Why did KHS have to end clubs’ candy fundraisers?

Anna Kalfus, French teacher, contacted associate principal Mike Wade’s office in July 2014, asking for approval to order candy for French Club’s annual fundraiser at the beginning of the school year. In this fundraiser, French Club members had the option of selling a box of 30 $1 candy bars, which provided an alternative to paying a $20 membership fee.

Wade, however, said KHS clubs are no longer allowed to sell candy because of a new federal law geared toward ending childhood obesity. According to this law, food sold must meet certain nutritional guidelines: it must be below certain levels of sugar, fats and carbs, and it cannot be delivered during the day. This new policy is enforced by Missouri Department of Elementary and Secondary Education (DESE), and it applies to schools across the state.

Who can still sell food for fundraisers?

The entire Kirkwood School District (KSD) gets five exemptions from this law each year to allow fundraisers involving food. Each fundraiser selling food is limited to a maximum length of two weeks.

KYS has used three of these exemptions this year, two for Pretzel Boy Pretzel sales and one to sell cinnamon rolls. All proceeds from these fundraisers go straight to charity, according to Bob Becker, KYS sponsor and science teacher. To get approval for the these fundraisers, he had to send in a copy of the nutrition facts and ingredients for each of these products. All were approved because of the five allotted exemptions.

Another group allowed to sell food is KHCares. KHCares helps to pay for backpacks, books, coats, school supplies and more for students who cannot afford them. To raise funds they sell Cookie Man Cookies. Although these do not meet the state’s nutrition requirements and the cookie sales do not use one of the five exemptions, Mike Wade, associate principal, said KHCares is allowed to sell them because it is one of most important fundraisers in the school.

“Because the Cookie Man Cookie sales were already in place, already concrete and raising a significant amount of money for one of our most important charities, they were allowed to continue,” Wade said.

Wade added that since the cookies do not meet nutrition requirements, the sales may have to end when Director of Food Services Vlada Buck reevaluates their compliance with the new anti-obesity laws at the end of the school year. He said KSD has two exemptions left to use for this school year.

Do the benefits outweigh the costs?

This year, clubs have had to be a little more creative in finding ways to raise funds.  Mission Compassion, for example, is selling wristbands to fund service projects.

“[Candy sales] were crazy lucrative,” Melly Wolfe, Mission Compassion president, said. “Everybody was buying, and we sold everything within days. I completely understand why it’s no longer allowed, but we’ve had to be a little more innovative with funding instead of going straight to candy sales.”

Similarly, French Club has been trying new methods of fundraising. At the beginning of this year, French Club sold iPad styluses for $3 each. In previous years, Cindy Koehler, French teacher, sold candy bars year-round to provide funding for expenses not covered by sales at the beginning of the year. She had a steady flow of customers who bought candy on a daily or weekly basis, and many were upset by the end of candy sales.

“[The response] has been nearly mutinous, especially at the beginning of the school year,” Koehler said. “This was something that had existed for several years. I had customers, including colleagues, who were not pleased that we had to give this up.”

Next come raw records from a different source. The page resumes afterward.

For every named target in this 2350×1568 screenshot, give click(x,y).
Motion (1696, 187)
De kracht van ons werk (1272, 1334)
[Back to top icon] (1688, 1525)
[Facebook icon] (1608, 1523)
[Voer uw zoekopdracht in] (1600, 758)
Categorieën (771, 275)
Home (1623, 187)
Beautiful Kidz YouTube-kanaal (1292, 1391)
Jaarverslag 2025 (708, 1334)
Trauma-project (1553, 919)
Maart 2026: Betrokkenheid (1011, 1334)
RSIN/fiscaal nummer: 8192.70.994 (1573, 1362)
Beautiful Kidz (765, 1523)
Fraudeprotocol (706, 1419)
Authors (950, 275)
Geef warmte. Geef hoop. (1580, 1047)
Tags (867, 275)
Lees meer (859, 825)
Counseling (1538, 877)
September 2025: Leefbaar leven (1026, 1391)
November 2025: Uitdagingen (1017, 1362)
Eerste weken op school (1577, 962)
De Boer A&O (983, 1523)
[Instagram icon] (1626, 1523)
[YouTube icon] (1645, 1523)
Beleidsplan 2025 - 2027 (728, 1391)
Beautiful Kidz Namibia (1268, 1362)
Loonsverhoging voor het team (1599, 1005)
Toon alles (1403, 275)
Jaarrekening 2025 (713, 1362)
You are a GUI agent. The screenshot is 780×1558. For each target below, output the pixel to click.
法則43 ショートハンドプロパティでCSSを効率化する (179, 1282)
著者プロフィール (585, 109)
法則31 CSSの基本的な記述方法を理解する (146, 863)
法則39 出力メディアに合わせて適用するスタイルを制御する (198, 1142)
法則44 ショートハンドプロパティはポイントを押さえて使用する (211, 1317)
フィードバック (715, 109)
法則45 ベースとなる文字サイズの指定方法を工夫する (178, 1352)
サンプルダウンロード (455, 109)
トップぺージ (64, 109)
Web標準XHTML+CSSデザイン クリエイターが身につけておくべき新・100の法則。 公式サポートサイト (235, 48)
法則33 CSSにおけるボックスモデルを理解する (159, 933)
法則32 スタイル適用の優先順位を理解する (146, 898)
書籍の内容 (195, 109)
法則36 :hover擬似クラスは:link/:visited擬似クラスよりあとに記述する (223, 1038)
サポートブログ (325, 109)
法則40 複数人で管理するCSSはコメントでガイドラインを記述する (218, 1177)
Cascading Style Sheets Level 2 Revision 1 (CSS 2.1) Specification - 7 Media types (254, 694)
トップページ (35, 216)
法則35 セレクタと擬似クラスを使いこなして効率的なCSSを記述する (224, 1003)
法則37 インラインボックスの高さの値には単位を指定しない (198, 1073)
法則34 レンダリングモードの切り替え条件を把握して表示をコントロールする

However, in a nation where childhood obesity has more than doubled in American children and quadrupled in adolescents in the past 30 years, according to Centers for Disease Control and Prevention (CDC), some see this as an improvement.

“It’s definitely a step in the right direction,” Becker said. “When a student comes to me selling grapefruit, I buy because I appreciate that it’s healthy. Plus, I like grapefruit. I would say overall, the end of candy sales is definitely a good thing.”